The Paris Catacombs

Introduction

Behind every man now alive stand thirty ghosts, for that is the ratio by which the dead outnumber the living. Since the dawn of time, roughly a hundred billion human beings have walked the planet Earth.

                                                                                          – Arthur C. Clarke

Just to put that in perspective, if you took 100 billion pennies and laid them out like a carpet, you would cover 14 square miles.  If you stacked them one atop another, they would reach a height of 98,660 miles.

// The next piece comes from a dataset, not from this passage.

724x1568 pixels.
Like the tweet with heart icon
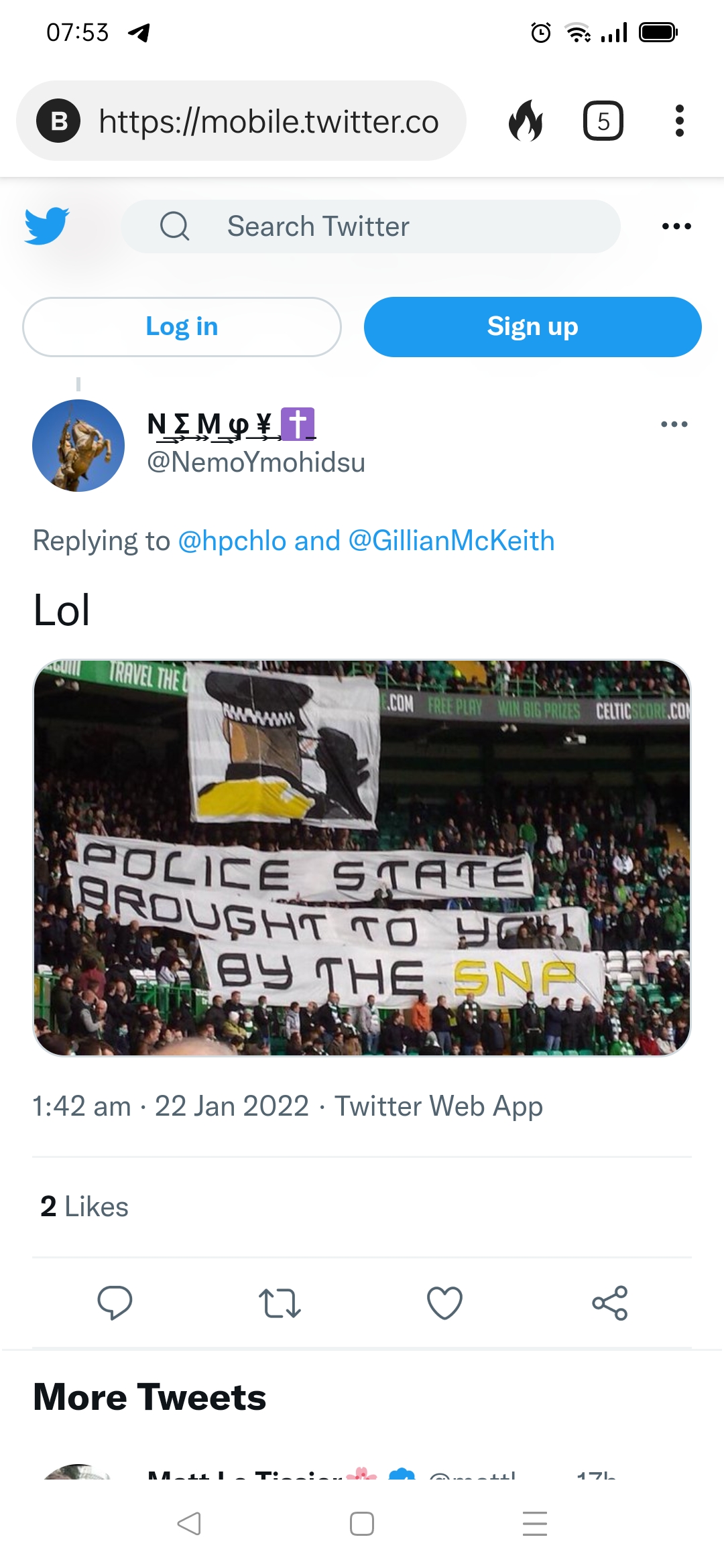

Even compared to the 7 billion now living on the planet, 100 billion dead is a staggering amount.  With so many dead, one has to wonder why disposal of human remains has not been a problem.  In actuality, it has been, and the city of Paris is a very good example.  For beneath the city of Paris lies the world’s greatest mass grave, the final resting place for some 7 million dead.  It’s story is not only one of logistics, but also the story of Paris itself, and in many ways that of mankind, as the entire planet can be seen as a mass grave when viewed from the right perspective.

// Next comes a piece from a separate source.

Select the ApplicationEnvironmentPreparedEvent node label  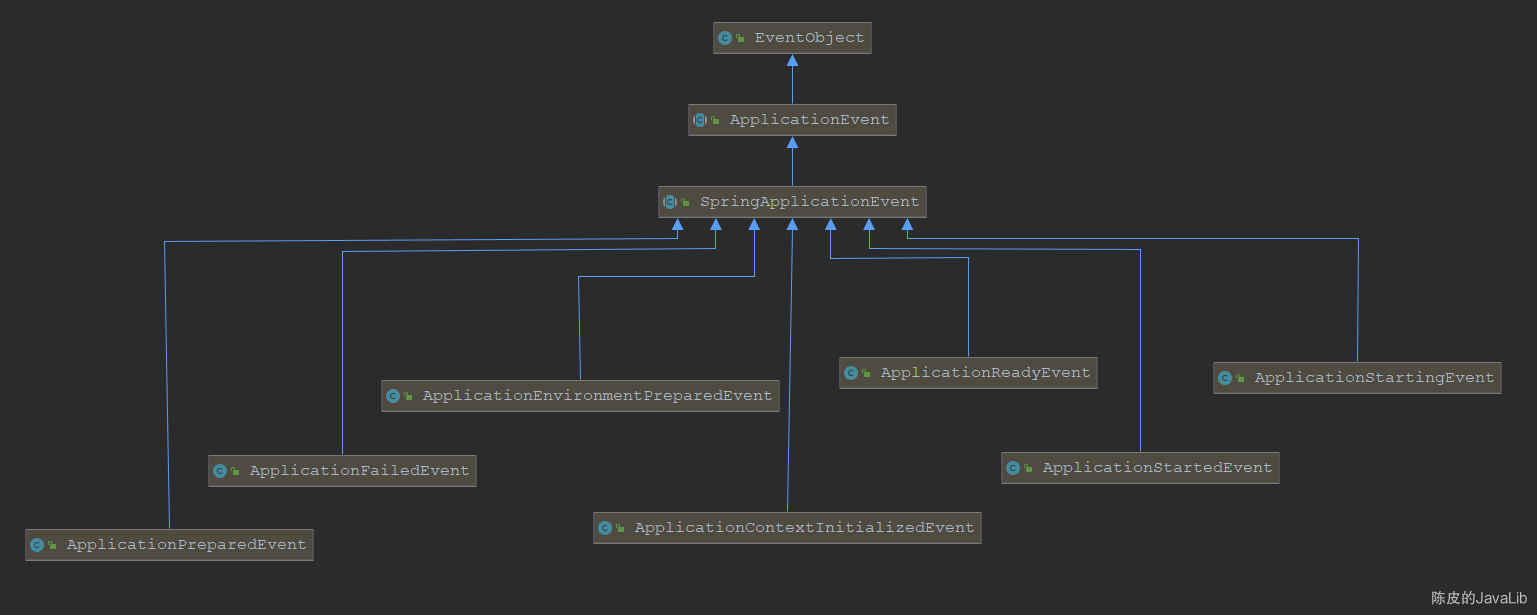pyautogui.click(x=597, y=396)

A Brief (but Fascinating) History

To begin with, the history of Paris is rife with conflict, death and disease, no doubt contributing greatly to the numbers occupying the mass grave that now lies beneath the city.  It’s rather ironic considering it is known as the city of love and the city of lights.  Roughly, the timeline of Paris history looks something like the following:

4200 B.C. Earliest archeological signs of permanent occupation
52 B.C. Roman control
500 A.D.Germanic Invasions
800-900 A.D.Viking Invasions
1348 A.D. Black Death arrives, killing as many as 800 per day.  At least
                                    half the population of Paris dies.
1337-1453 A.D.The Hundred Years War
1466 A.D.The Black Death returns, accounting for 40,000 deaths this year alone.
1562-1598 A.D.French Wars of Religion
1590 A.D.Siege of Paris
16th-17th centuries Paris is visited by plagues nearly one year out of every three.
1789-1792French Revolution
1814Russian and Allied occupation after defeat of Napoleon
1832Cholera epidemic
1848February Revolution
1849Cholera epidemic (again)
1870-1871Franco-Prussian War
1914-1918World War I
1939-1945World War II

Since at least as far back as Roman times, the dead were buried outside of Paris, on the outskirts of the city.  But with the rise of Christianity came the practice of burying the dead in consecrated ground.  Consecrated ground usually meant church ground, and churches were built inside the city where the people all lived and gathered. Consequently, by the end of the 10th century, most burials in Paris were taking place inside the city limits, at a small handful of churches.

As they became more and more crowded, individual graves became impractical, and the practice of mass burial increased.  Once an excavation in one area of the churchyard was full, it would be covered over and another opened.  Residues resulting from the decaying of organic matter entered directly into the earth, creating a situation unacceptable for a city whose then-principal source of water was wells.  So bad was the problem that bread and water from the city tasted like decaying corpses, and the mass graves became breeding grounds for disease.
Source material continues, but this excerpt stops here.